会長職は前会長から引き継いで、今年で7年目になります。私の選手時代は、練習環境が決して恵まれていたわけではなく、当時は下宿先や家から通っていた部員ばかりでしたので栄養管理も十分と言えるものではありませんでした。今は合宿所や食堂を整備いただき、練習場へ移動する車も準備いただきましたが、陸上は身体が資本の競技ですから「土日の食事環境や、専用のトラックをつくり練習環境を整備してやりたい!」という強い想いがあります。私ができることは微力ですが、OBたちの力を集結し、その想いを実現したいと思っています。

神大駅伝チームの選手たちへのメッセージ

厳しい練習の積み重ねで、身体で覚えたことは卒業後どんな壁に直面しても乗り越える力になるんです!

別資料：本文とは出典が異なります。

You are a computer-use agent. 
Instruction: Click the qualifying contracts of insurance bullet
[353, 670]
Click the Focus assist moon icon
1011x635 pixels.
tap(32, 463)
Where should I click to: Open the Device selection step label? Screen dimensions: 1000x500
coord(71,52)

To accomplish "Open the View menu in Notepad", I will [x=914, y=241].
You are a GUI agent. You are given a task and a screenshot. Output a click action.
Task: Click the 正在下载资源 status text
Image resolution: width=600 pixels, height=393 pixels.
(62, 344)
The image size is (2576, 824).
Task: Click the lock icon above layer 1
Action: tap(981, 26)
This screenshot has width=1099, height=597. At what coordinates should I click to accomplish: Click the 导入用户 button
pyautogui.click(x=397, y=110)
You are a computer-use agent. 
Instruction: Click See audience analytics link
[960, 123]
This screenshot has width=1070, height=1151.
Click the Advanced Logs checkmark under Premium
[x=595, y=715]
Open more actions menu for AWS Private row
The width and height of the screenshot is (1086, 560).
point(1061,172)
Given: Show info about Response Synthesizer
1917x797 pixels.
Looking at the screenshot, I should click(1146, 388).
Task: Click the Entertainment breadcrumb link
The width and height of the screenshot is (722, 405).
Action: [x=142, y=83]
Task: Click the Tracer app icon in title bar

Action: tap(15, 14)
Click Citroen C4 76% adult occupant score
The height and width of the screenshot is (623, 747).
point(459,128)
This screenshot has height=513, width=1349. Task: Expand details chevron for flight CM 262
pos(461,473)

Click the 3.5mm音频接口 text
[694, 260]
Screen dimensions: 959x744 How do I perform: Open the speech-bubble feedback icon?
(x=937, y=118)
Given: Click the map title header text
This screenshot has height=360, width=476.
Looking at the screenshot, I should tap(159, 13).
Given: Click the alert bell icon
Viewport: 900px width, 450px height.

現在、私は縁あって地元の中学校の陸上部の指導にあたっています。日頃生徒たちに言っているのは、「自分自身で考えること」と、「あきらめない気持ちを持つこと」です。「もし、自分が走っていて、後ろから相手に追いつかれてしまったとしても、あきらめずにまずは相手について行こう。離されないようについて行けば、いつか相手が嫌になる時が来る。その時に、少し前に出てみよう。そしてそれを最低3回やってみようじゃないか。それでも負けたら相手が強いんだ」と言い聞かせているんです。彼らの努力で、今年の地区の大会では4位になり、創部以来初めて県大会に出場することができました。彼らは“自分で考えることの大切さ”と“絶対あきらめないことの大切さ”を身体で覚えることができたのです。彼らはきっと、高校生になったときもその経験を活かすことができるでしょう。

それと同じことが大学生にも言えると思います。私が大学4年生の時の箱根駅伝の予選会では、16秒差で他校を退け出場権を手にすることができました。16秒差ということは、一人あたりに換算するとわずか1.6秒の差ということになります。勝負の厳しさとはまさにそこなんだと思います。日々の練習の中でも、必ず自分で考えること。そしてレースで競り合いになったとき、絶対あきらめない気持ちを持つこと。そうすれば、必ず結果はついてきます。特に箱根駅伝は周囲に与える影響が大きい。選手の皆さんにはそうした気持ちを前面に表して人に感動を与える走りをしてほしいと思います。

※役職・文章等は取材当時の内容となります。